New lawsuits challenge Congress's detainee act
Even before Bush has signed the legislation, defense lawyers are suing over its constitutionality.
President Bush has yet to sign into law Congress's new terror-detainee legislation, but defense lawyers are already asking federal judges to strike down key parts of the measure as unconstitutional.
Two suits were filed this week in US District Court here. At issue: Whether the new antiterror legislation retroactively strips the courts of jurisdiction to hear detainee cases, and if so, would that amount to an unconstitutional suspension of the writ of habeas corpus.
Lawyers rushed to file suit before the measure, the Military Commissions Act of 2006, was signed into law.
"By filing when we did, we wanted to make sure that at least we preserved the retroactivity argument," says Michael Ratner of the New York-based Center for Constitutional Rights, which filed both suits.
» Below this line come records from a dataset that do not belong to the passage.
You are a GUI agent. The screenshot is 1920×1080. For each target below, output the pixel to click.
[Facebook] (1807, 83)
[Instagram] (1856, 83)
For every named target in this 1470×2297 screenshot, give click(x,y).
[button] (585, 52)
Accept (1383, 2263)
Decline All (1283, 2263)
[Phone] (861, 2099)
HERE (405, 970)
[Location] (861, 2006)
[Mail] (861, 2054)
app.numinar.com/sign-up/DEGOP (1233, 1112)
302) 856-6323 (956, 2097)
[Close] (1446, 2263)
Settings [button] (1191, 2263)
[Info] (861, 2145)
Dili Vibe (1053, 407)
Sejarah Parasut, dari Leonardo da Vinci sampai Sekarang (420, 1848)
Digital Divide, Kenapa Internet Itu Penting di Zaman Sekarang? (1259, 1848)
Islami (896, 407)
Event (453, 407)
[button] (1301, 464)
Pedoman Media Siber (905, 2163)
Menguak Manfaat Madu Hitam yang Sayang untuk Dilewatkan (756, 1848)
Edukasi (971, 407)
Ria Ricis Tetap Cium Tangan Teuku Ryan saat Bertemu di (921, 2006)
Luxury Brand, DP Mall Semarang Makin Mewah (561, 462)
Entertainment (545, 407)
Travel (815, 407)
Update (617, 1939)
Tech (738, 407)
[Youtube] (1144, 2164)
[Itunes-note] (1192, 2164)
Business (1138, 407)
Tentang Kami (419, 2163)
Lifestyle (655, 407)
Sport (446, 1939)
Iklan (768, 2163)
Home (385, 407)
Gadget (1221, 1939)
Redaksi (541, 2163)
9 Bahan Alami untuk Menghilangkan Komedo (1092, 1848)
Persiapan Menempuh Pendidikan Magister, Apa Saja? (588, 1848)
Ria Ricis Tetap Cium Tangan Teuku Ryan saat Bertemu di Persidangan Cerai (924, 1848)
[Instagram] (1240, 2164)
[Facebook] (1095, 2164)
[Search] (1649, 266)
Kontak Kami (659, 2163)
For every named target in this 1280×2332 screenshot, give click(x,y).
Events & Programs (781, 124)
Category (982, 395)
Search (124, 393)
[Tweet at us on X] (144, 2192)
The new legislation, passed a week ago Friday, bars judges from hearing detainee lawsuits. Instead, it sets up a much more limited appeals process for detainees who are seeking to challenge their designation as an enemy combatant or to challenge a war crimes conviction by a military commission.
One suit was filed on behalf of Majid Khan, one of the 14 so-called high value Al Qaeda suspects recently transferred from secret Central Intelligence Agency prisons to the terrorist detention camp at Guantánamo Bay, Cuba. The other was filed on behalf of 25 detainees being held among some 500 men at Bagram Air Force Base in Afghanistan.
The new suits join more than 400 other detainee cases filed on behalf of prisoners at Guantánamo currently pending before US district or appeals court judges in Washington. Lawyers in each of those cases are also expected to mount legal challenges to the Military Commissions Act.